Every few weeks, I receive a notification that my Roon Nucleus Plus is under attack, with 32 recent attempts. None of my other devices seem to be subjected to this. Anybody else with this issue and if so, what have you done about it?
Hi Thomas,
First, I wanted to point out that you didn’t post in any category, did you want this post IN one? If so, I can move it there.
Second, what is giving you these notifications?
Do you have ARC enabled?
Yes, please repost.
I am using Xfinity’s security package.
Thanks for your help.
Tom
I am not home for the next few days to confirm, but I do not believe so.
Moved to #roon discussion
I have returned home and fired up the nucleus. It was fine but then just today I received a message that it’s been attacked again. When I get into settings, it says “Roon ARC can securely access your Roon core”. Perhaps not so secure?
Just because there are automated scans for vulnerabilities does not mean that a vulnerability really exists.
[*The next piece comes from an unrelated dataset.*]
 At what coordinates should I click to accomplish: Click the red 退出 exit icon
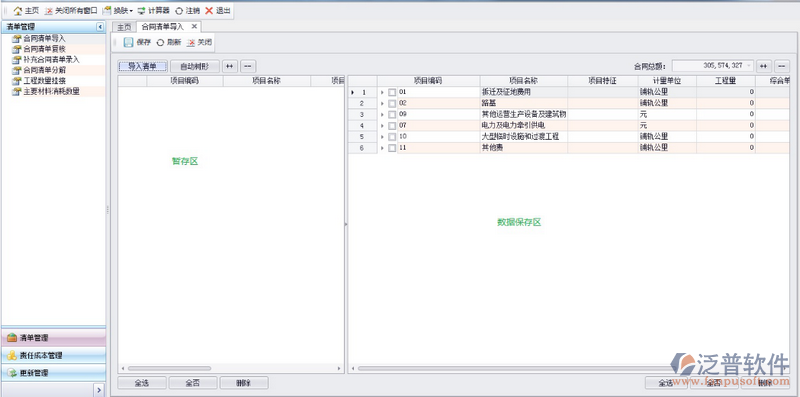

Every open port on every public address gets scanned all the time
Set the ARC port to 0 (zero) and that should turn ARC off
As an IT professional I would caution against this. It’s giving you false positives and is arguably a waste of money. Focus on good endpoint protection such as antivirus. The Nucleus would need a vector to attack and there really isn’t any. It doesn’t even support SSH.
Thanks for weighing in. So other than the fact that I have less than optimal Internet security, are you saying I needn’t worry about what is going on with my nucleus?
Thank you. I shall. I never use it.
You should also turn off UPNP on the router.
Can I just sign-out ARC, when ever I need just sign in again? Thanks
What does this accomplish? Either it’s secure, then it can be online, or it’s not secure - and then it is not secure even if you need it.
You don’t have less than optimal internet security, you’re just fine. Don’t waste your money on that ISP security garbage. It is designed to scare you so the ISP can charge you to “fix” things. These are false positives, your network isn’t being attacked. Automated port scans happen constantly. Keep UPnP off on your router as a precaution and if you don’t use ARC set the port in Roon to 0. Using good quality AV on your computer is more than enough. Windows defender is fine for most people but good paid options are ESET and Bitdefender. Most network intrusions aren’t from “hackers” typing into some terminal they come from social engineering. The best thing you can do to protect yourself is through self education and using common sense practices on the internet.